In the middle of the 2017-18 season, Los Angeles Lakers guard Kentavious Caldwell-Pope had to wear a GPS monitor to leave the Seal Beach Police Department Detention Center in Orange County, California. It was a requirement of the work-release program weaved into his 25-day jail sentence.

Compared to the everyday man, KCP’s job is wide open to the public. He’s an NBA shooting guard and was in his first season with the Lakers on a fresh one-year, $18 million contract following four seasons with the Detroit Pistons. It was during his last season in Detroit that provoked the sentence.

In March 2017, Caldwell-Pope was cited for operating a vehicle while intoxicated. He later pleaded guilty to a less severe charge of allowing someone to operate his vehicle while under the influence. The new charge included a 12-month probation.

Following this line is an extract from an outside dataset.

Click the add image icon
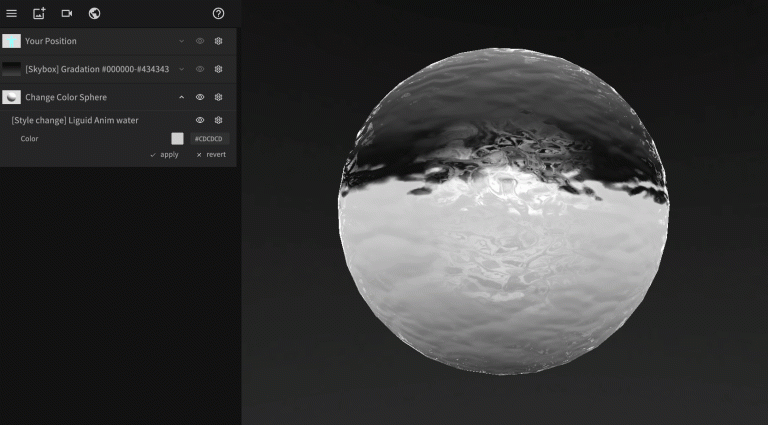 [x=39, y=14]
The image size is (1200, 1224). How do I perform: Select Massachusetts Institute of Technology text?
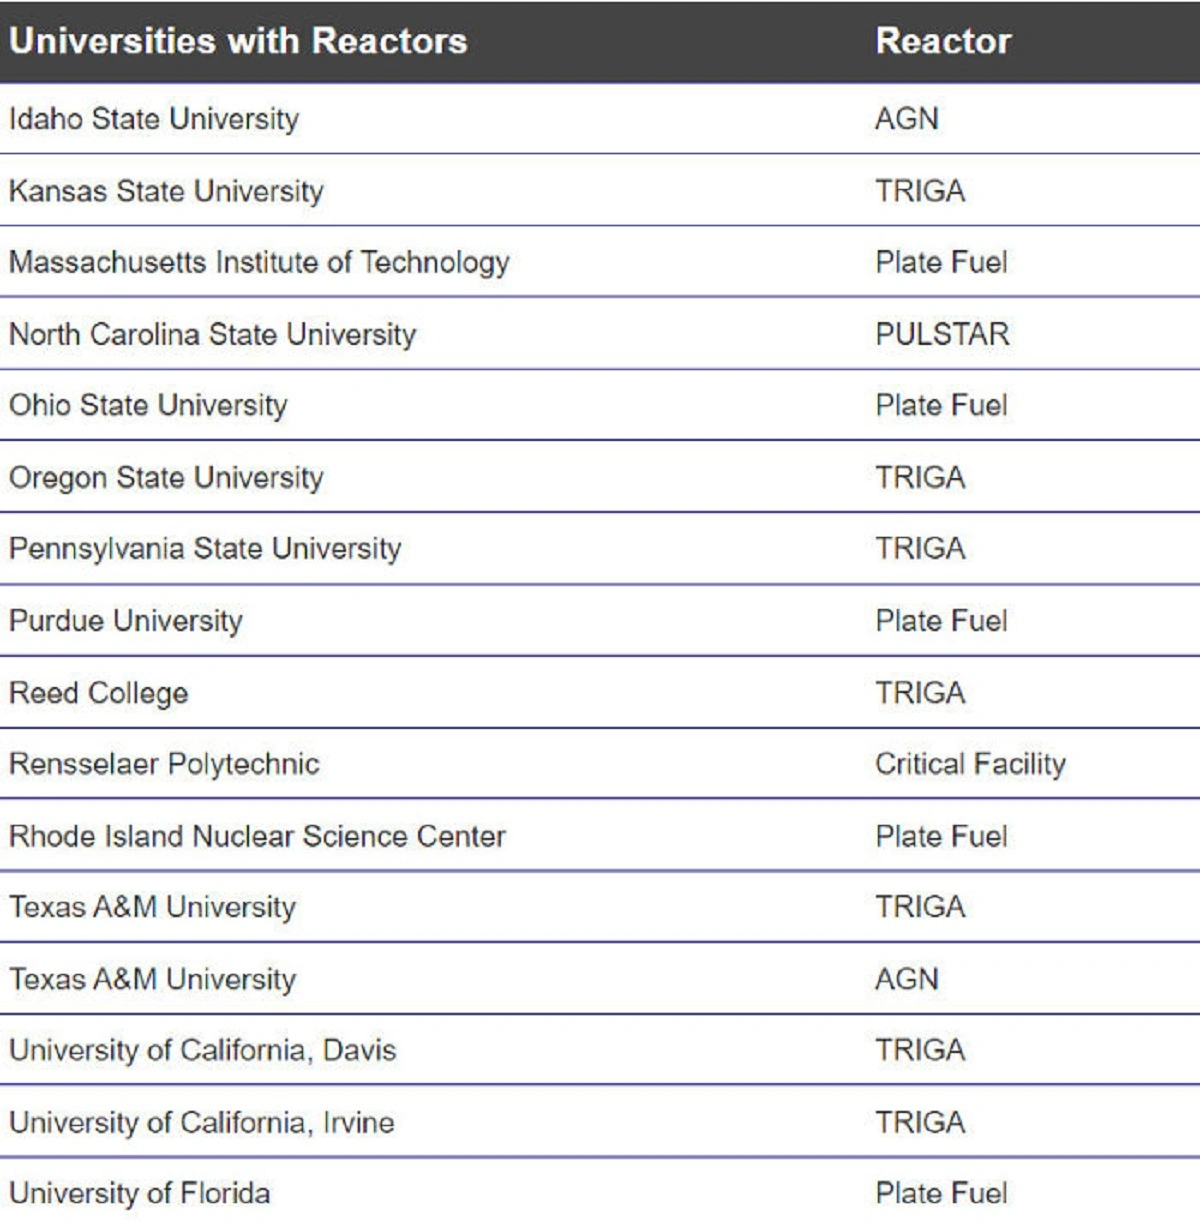click(259, 262)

Kentavious Caldwell-Pope’s DUI Charge

KCP was required to abstain from alcohol and controlled substances and complete and pay for random drug testing. He also couldn’t leave Michigan. However, he was granted permission to leave the state to return to his home state of Georgia and take free agency meetings. Once signed, he could travel as needed to play for the Lakers. He later failed to comply with a Michigan court’s drug and alcohol screening order, leading to a subsequent hearing.

After serving a suspension for the season’s first two games due to the league’s substance abuse policy, KCP played the next 24 games without any impediments. He flew to the Detroit area for the hearing following a 24-point performance against the New York Knicks, where he was sentenced to 25 days at Oakland County Jail in Michigan. He immediately submitted a request to serve at Seal Beach, a pay-to-stay operation, which was granted the same day.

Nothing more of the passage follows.